**EXERCISE INPUTS:**
════

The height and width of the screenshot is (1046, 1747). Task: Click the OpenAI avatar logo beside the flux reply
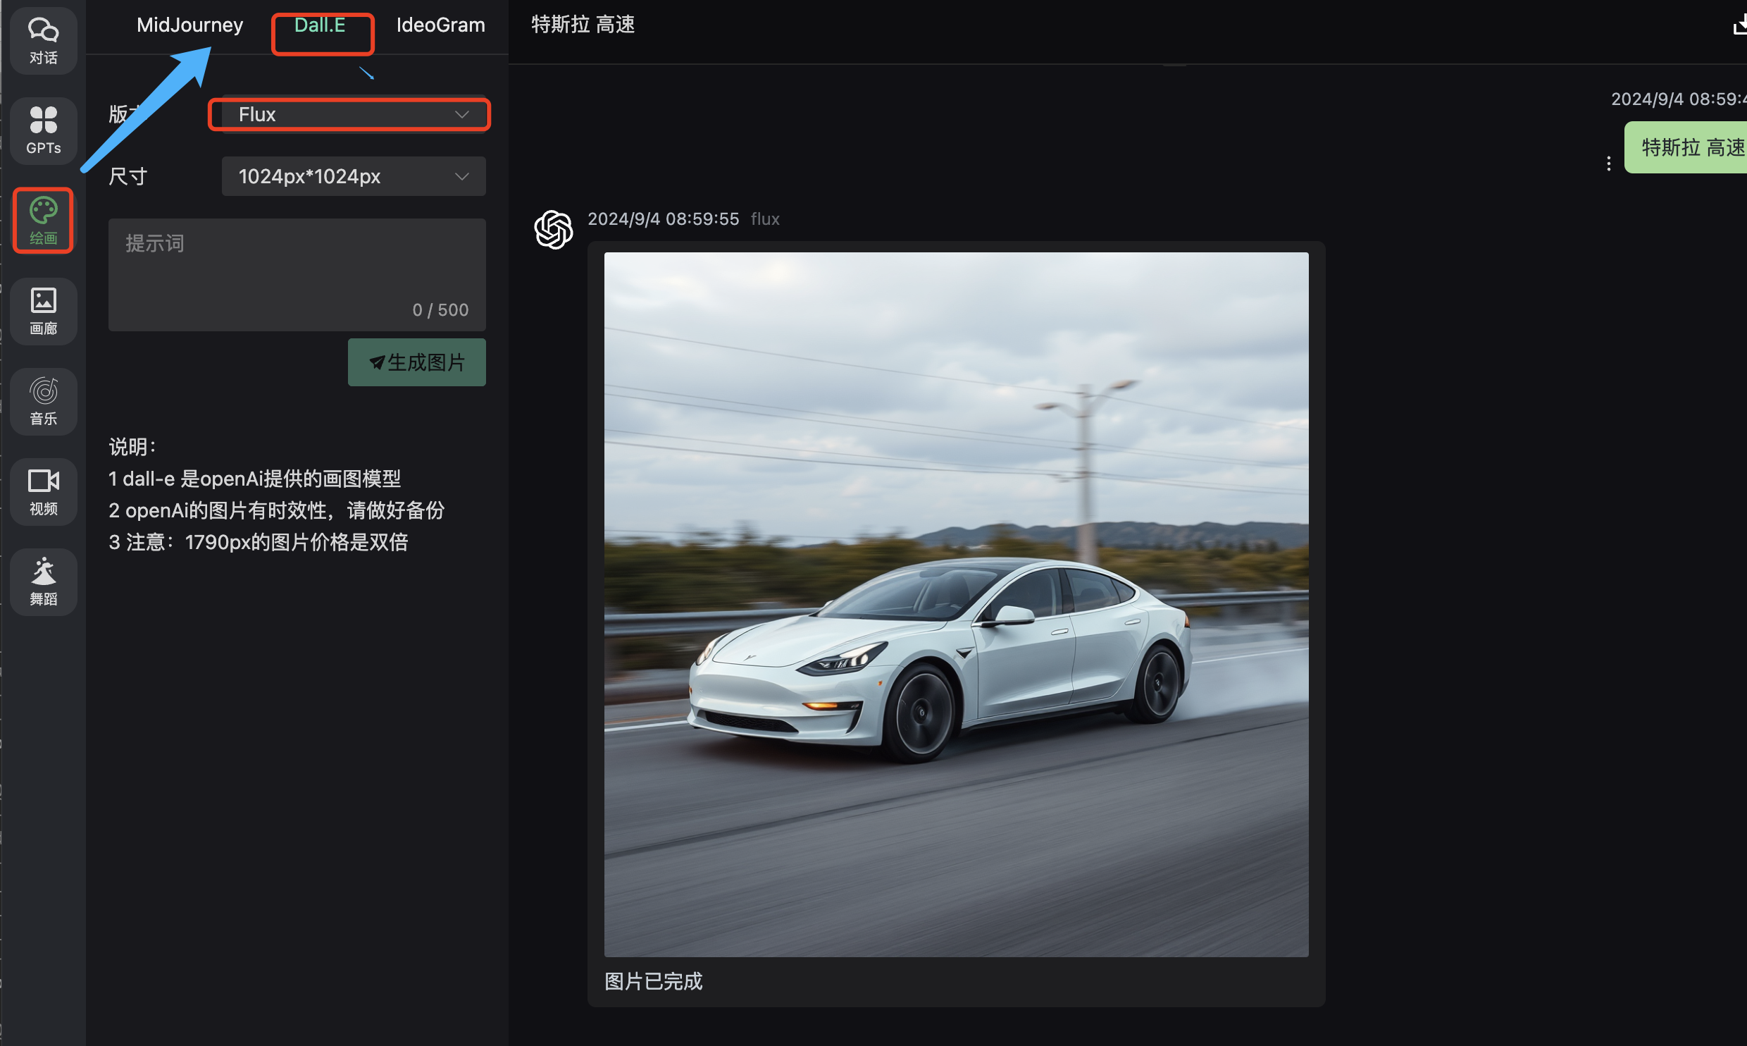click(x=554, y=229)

════

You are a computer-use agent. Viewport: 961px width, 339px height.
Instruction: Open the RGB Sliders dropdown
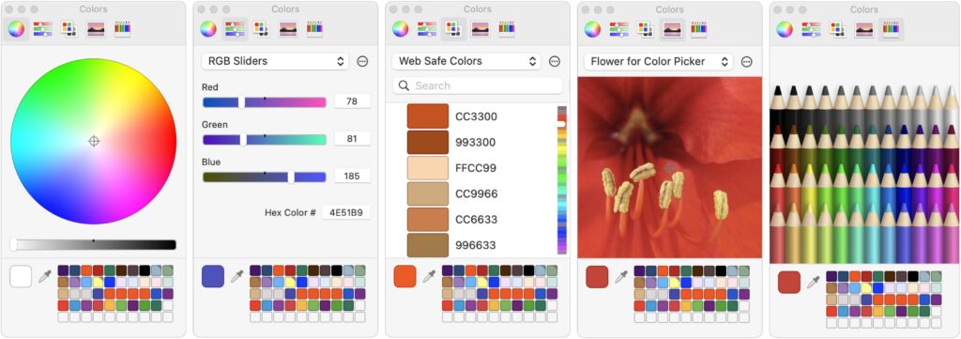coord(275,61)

════

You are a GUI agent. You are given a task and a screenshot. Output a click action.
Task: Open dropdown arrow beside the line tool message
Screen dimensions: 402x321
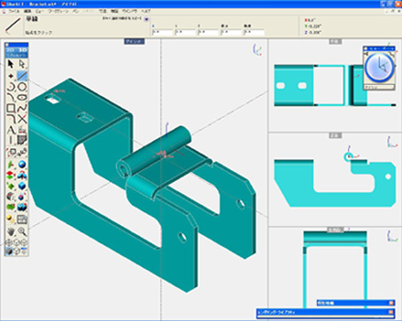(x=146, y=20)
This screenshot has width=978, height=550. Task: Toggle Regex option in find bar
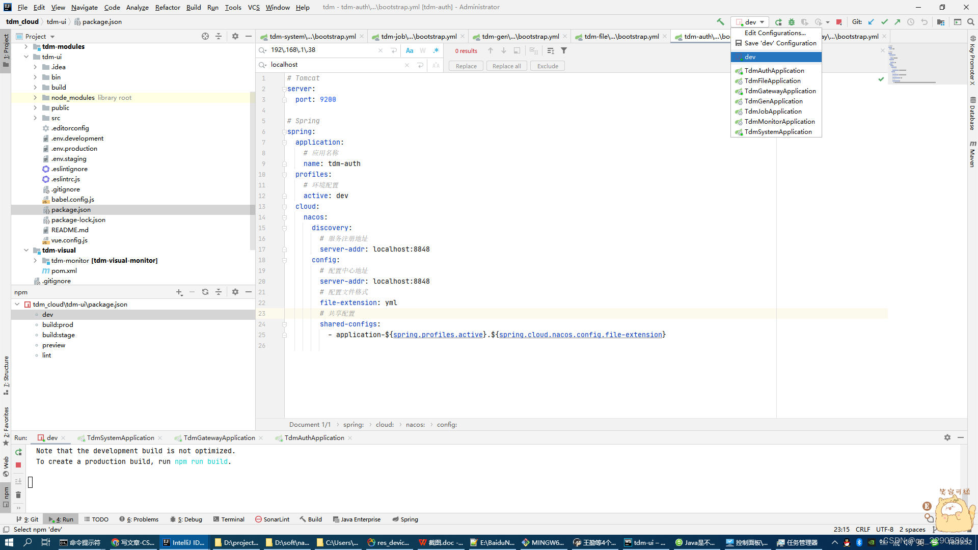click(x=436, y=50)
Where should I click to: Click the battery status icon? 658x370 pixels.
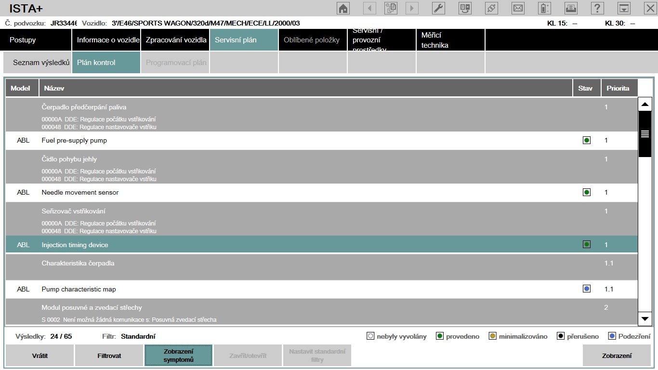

════

**TASK TO COMPLETE:**
Rewrite the entries starting at the line that has "This screenshot has" and ending after the line that has "Where should I", putting "search bar" in place of "find bar" and keeping everything else unchanged. Leave the pictures out of your answer.

**COMPLETE ANSWER:**
This screenshot has width=978, height=550. Task: Toggle Regex option in search bar
click(x=436, y=50)
Where should I click to: Click the battery status icon? 658x370 pixels.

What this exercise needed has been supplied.